◆ Given data:
• • • • •

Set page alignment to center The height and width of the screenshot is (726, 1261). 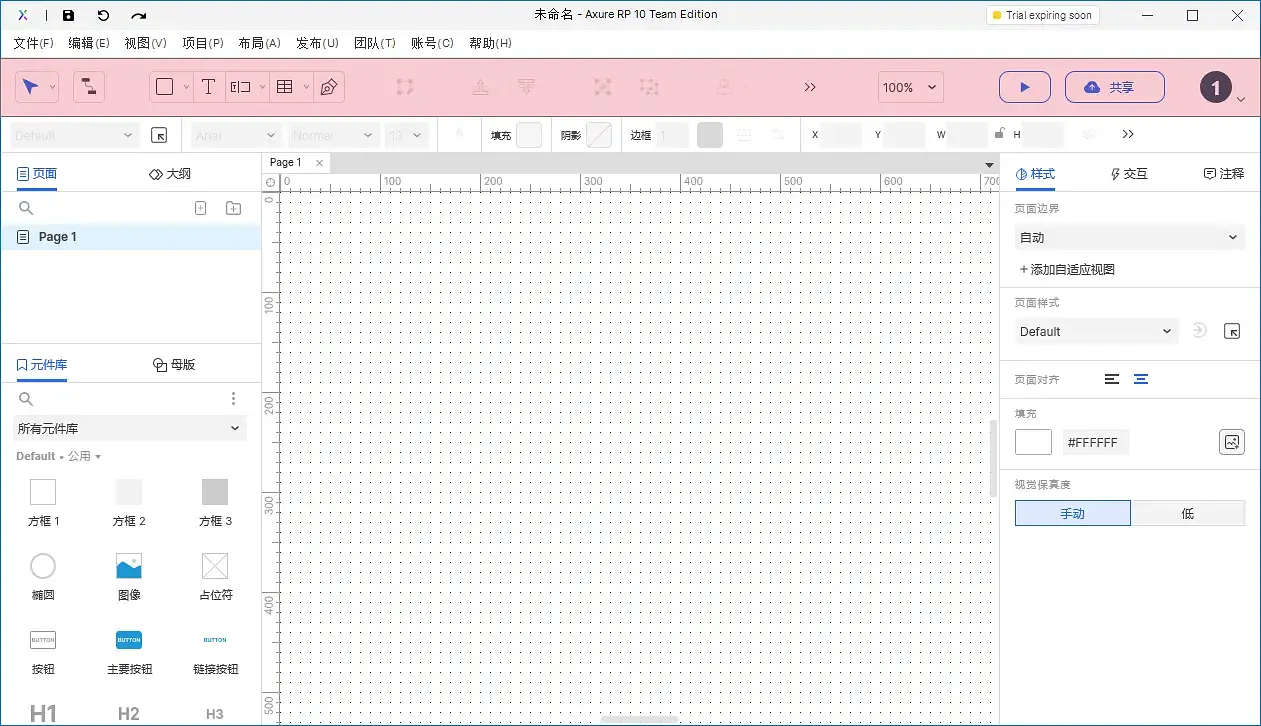[1141, 379]
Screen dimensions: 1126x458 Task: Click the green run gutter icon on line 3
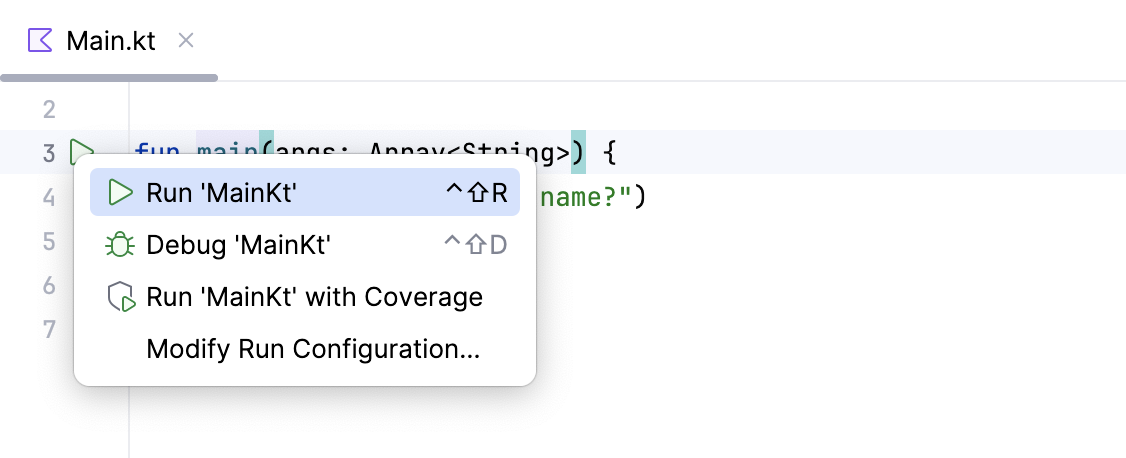pyautogui.click(x=80, y=153)
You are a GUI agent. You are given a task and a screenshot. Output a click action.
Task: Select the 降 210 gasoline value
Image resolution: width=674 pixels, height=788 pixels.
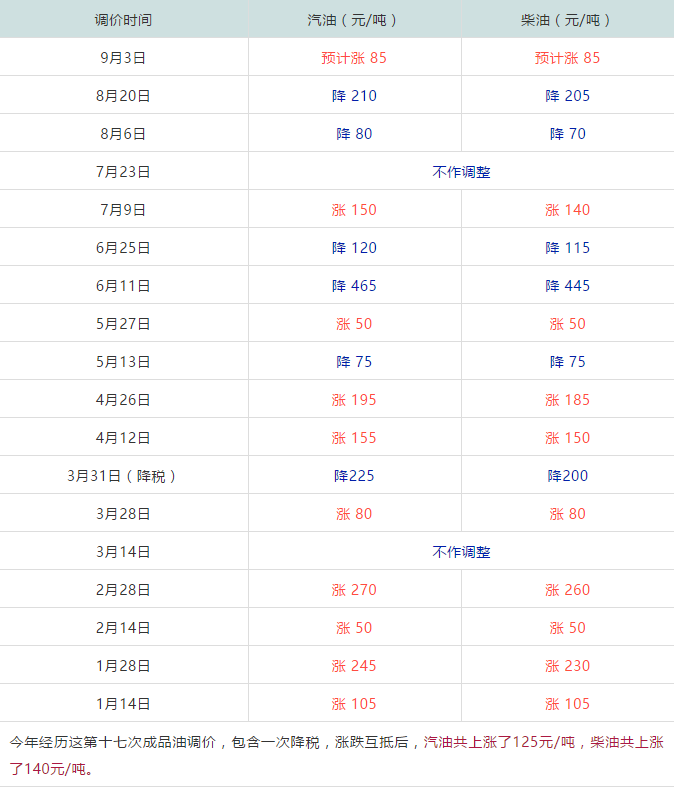tap(354, 96)
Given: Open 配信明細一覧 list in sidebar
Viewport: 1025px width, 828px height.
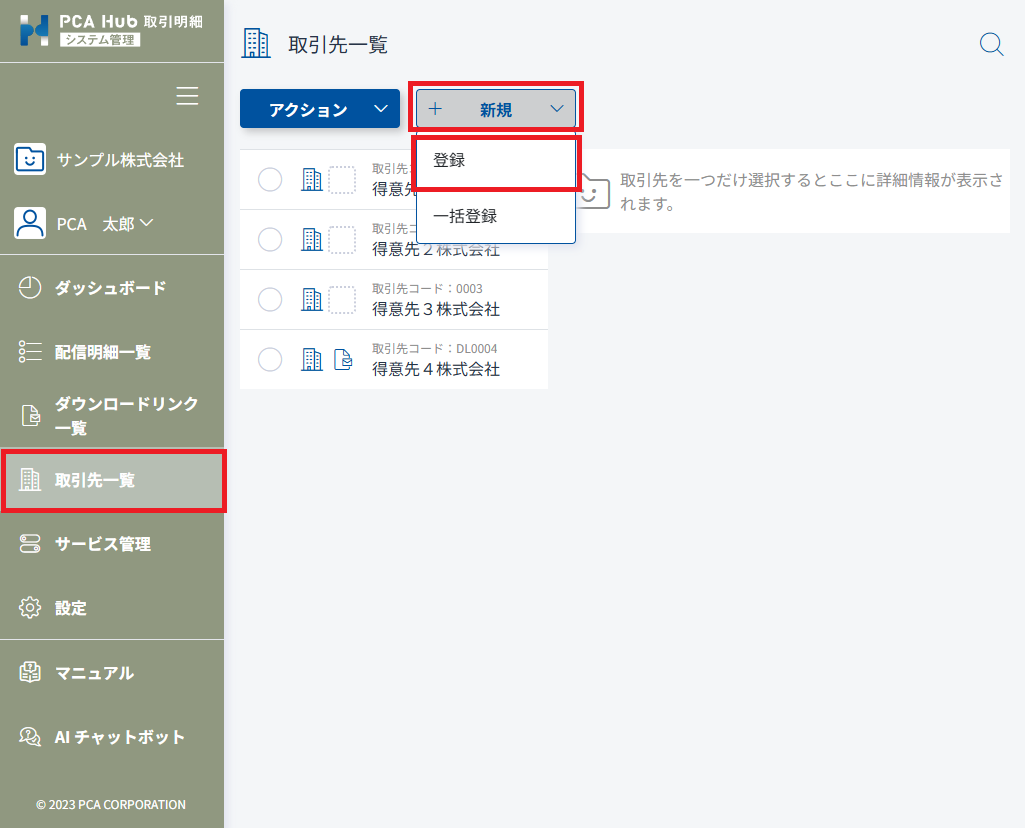Looking at the screenshot, I should coord(102,352).
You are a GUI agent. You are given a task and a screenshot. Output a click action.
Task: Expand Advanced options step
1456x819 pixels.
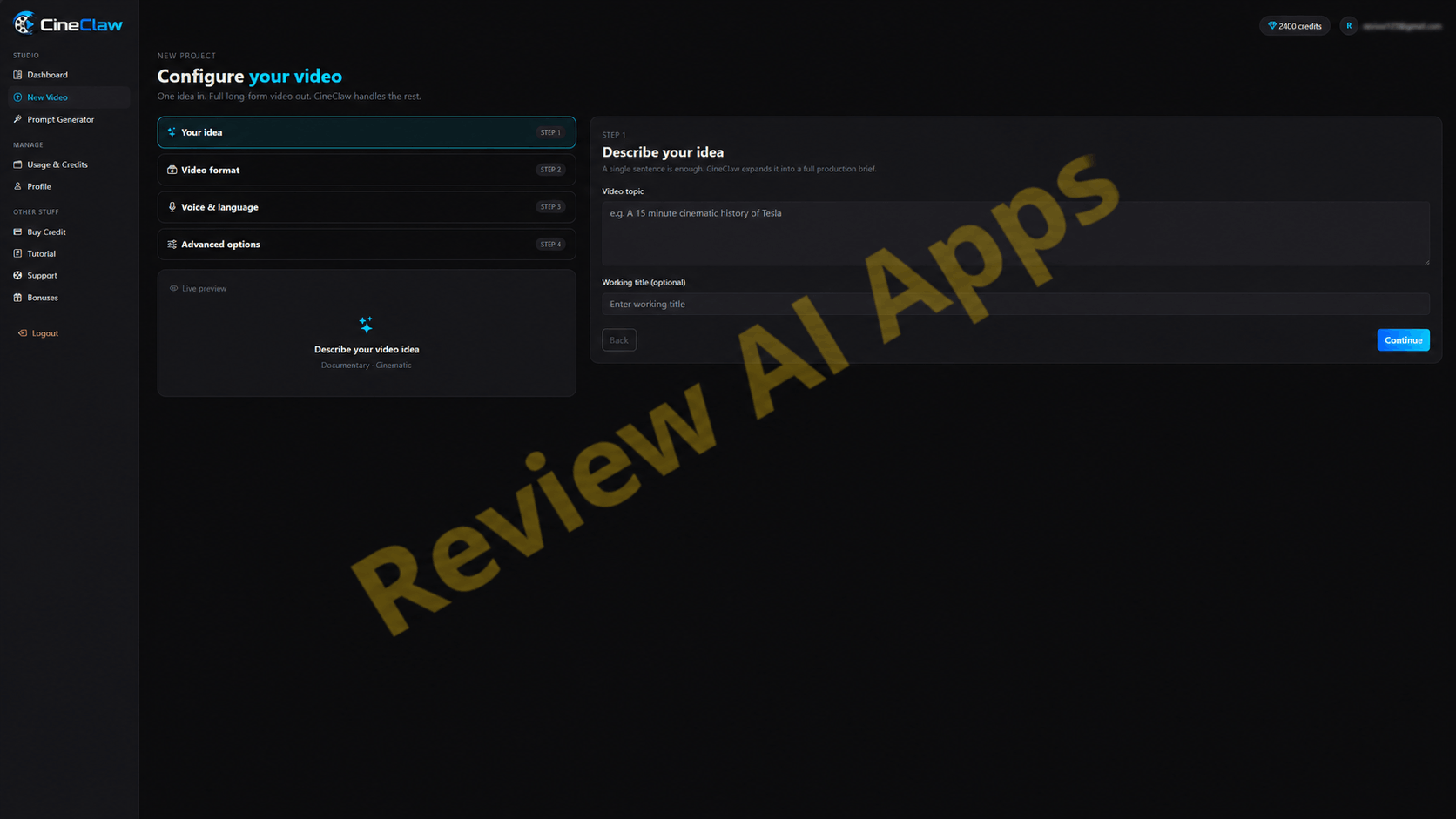367,245
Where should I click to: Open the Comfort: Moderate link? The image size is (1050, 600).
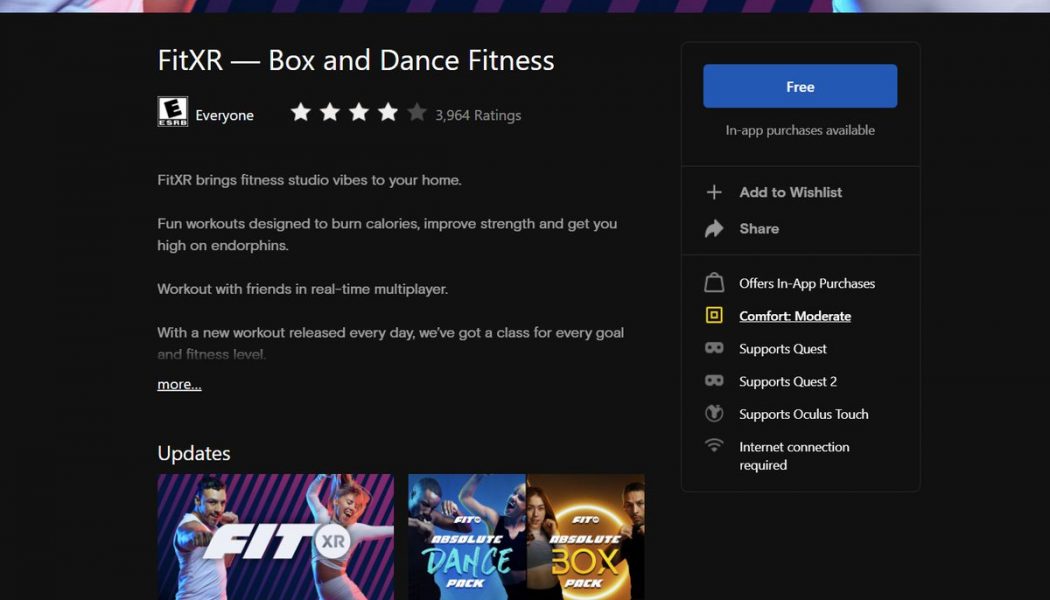794,316
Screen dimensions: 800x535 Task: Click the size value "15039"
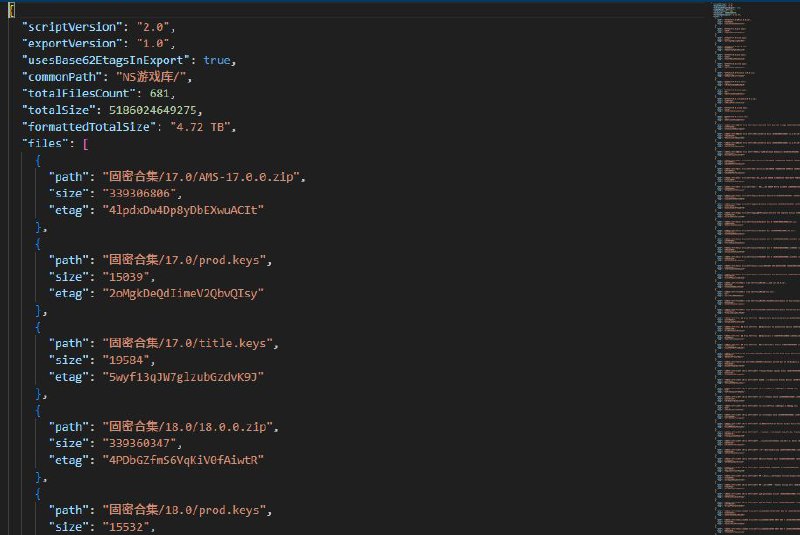coord(125,277)
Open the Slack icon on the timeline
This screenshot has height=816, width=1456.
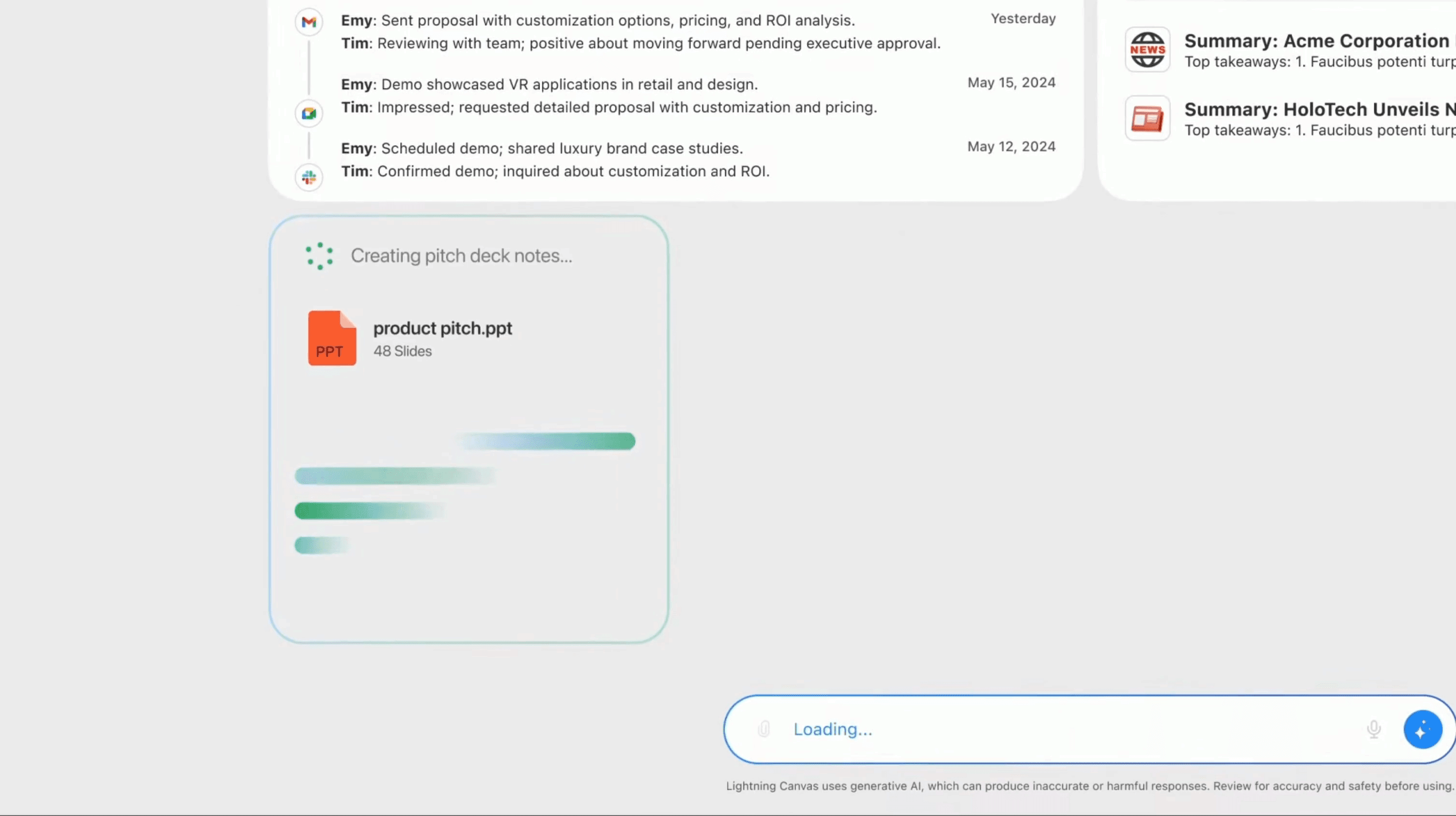point(308,177)
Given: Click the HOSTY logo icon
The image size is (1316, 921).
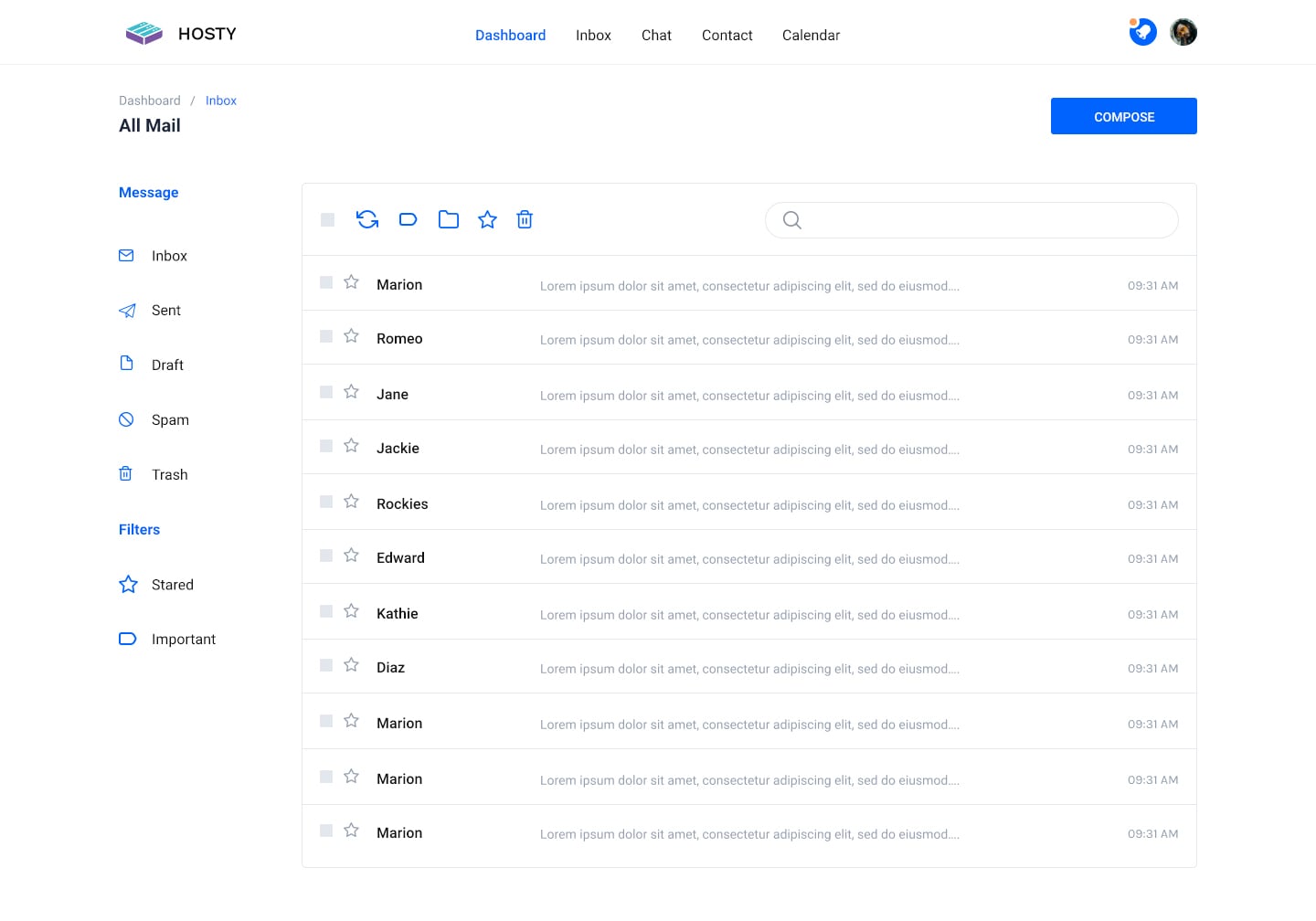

• • • • •

◆ Problem: Here the lines from the one containing "1456x819 pixels." through the end of the material are to be copied exactly, with the pictures omitted.

◆ Result of the exercise:
1456x819 pixels.
367,245
Where should I click to: Open the Comfort: Moderate link? The image size is (1050, 600).
794,316
Screen dimensions: 800x535 Task: Click the size value "15039"
coord(125,277)
Open the Slack icon on the timeline
This screenshot has height=816, width=1456.
point(308,177)
Given: Click the HOSTY logo icon
The image size is (1316, 921).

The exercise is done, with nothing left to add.